POSTED: 09/7/11 1:20 PM

“Our students feel proud that they have taken part in a service”

GREAT BAY, St. Maarten – St. Dominic High school organizes St. Maarten’s first Volunteers Fair this Saturday at the school’s auditorium in an attempt to bring community-minded organizations and individuals together. St. Dominic is the only school on the island with an obligatory community-based learning component in its curriculum. Principal José Verschueren-Sommers and program coordinator Gianne Wilson-de Weever initiated the fair.
When students at the St. Dominic High School first heard of a plan asking them to do community service back in 2007, they balked. “Community service? We have done nothing wrong, they said,” Verschueren remembers. “They associated it with a court sentence.”
These days however, students take part in a wide variety of volunteer-projects. It is not called community service anymore, but community-based learning, or CBL. Students have to complete this program, otherwise they will not get their high school diploma.
“The students accept it now pretty well,” Gianne Wilson says. “We use the word volunteer and the expression community-based learning. Students understand now that they are going out there to learn something and that they are giving back to the community at the same time.”

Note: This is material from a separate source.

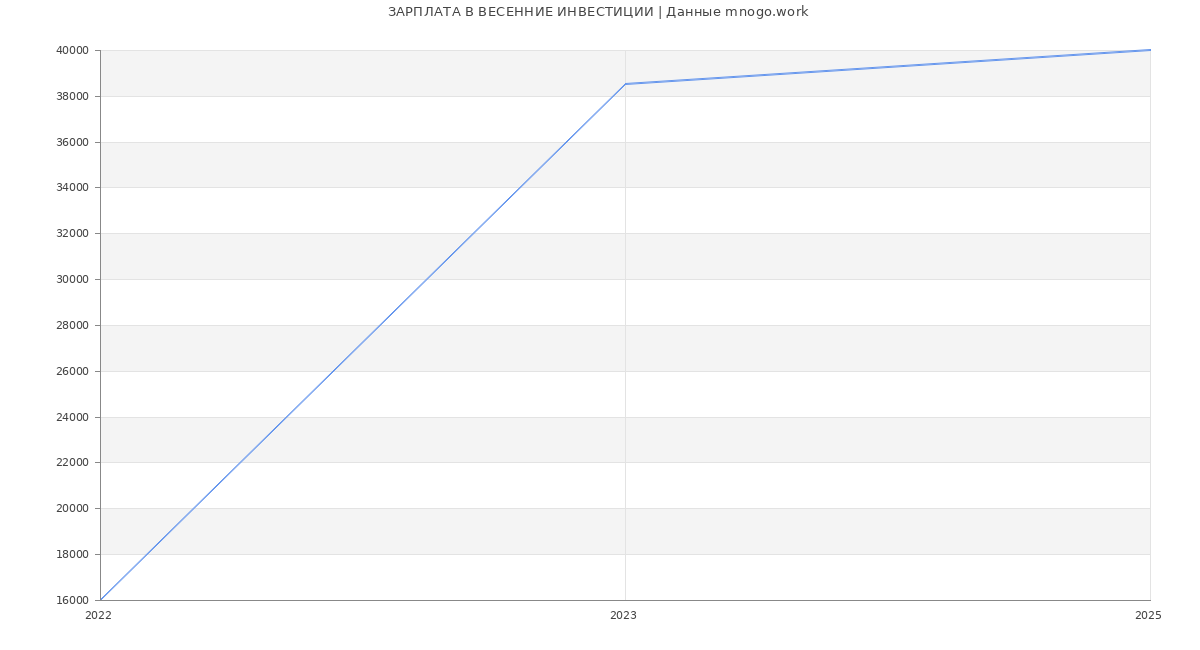Image resolution: width=1200 pixels, height=650 pixels.
Task: Click the 22000 y-axis label
Action: (72, 463)
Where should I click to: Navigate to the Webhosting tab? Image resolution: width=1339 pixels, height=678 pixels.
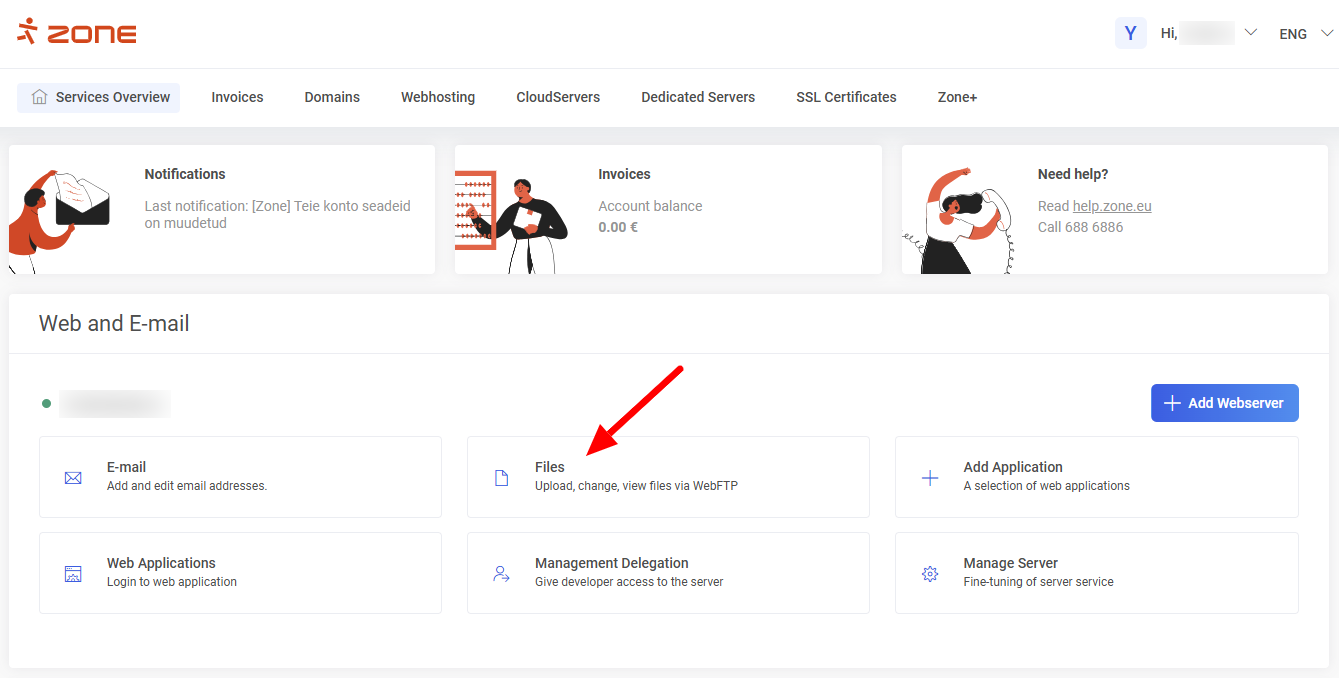click(438, 97)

Students take for instance part in cleanup actions at the Emilio Wilson park, and they have also volunteered with the Pride Foundation, the Nature Foundation, Simarc, the White and Yellow Cross, the library (the Reach Out and Read program), and at local vets. “They love walking dogs,” Wilson says with a smile. Students also take part in after school association whereby they help teachers, do their homework, or practice sports.
During the initiative’s first year in 2007, students took part on a voluntary basis, but since 2008 it is obligatory. “We discussed with the staff whether we could justify making it obligatory,” Verschueren recalls.

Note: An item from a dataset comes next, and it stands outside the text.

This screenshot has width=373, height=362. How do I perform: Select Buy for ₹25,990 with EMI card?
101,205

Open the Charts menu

But the argument in favor was strong. Gianne Wilson, who teaches social sciences: “We thought, how is it possible to teach students about civil duties and then do nothing about it?”
“It created a bond with the community,” Verschueren adds. “Now our students feel proud that they have taken part in a service.”
The Emilio Wilson-teens who regularly take a Saturday morning to clean the park are originally St. Dominic High School students. “But it dawned on us that it does not have to be limited to students from our school,” Verschueren says. “The Ujima Foundation now also comes with kids to do some cleaning. And these kids get upset when they see how others destroy “their” park.”
The Volunteers Fair that is scheduled for Saturday is designed to bring volunteers from all corners of the island together – not only children, but preferably also their parents. St. Dominic works together with Judith Bell of the Ujima Foundation and former First Lady Angela Richards who represents four non-profit organizations.
Initially, Gianne Wilson thought about inviting the organization where her students could volunteer. But when the staff at St. Dominic discussed the initiative, a plan emerged to widen the scope. “Volunteer work is not only encouraged by the St. Dominic High school but also by other schools, churches, charity foundations, sport clubs and numerous social organizations,” Wilson wrote in the plan for the volunteer fair.
The idea is to have members of the invited organizations mingle, to network, and to examine possibilities for working together. The fair aims to give volunteer work a boost and to enhance active citizenship and solidarity among young people.
The fair begins on Saturday morning at ten o’clock.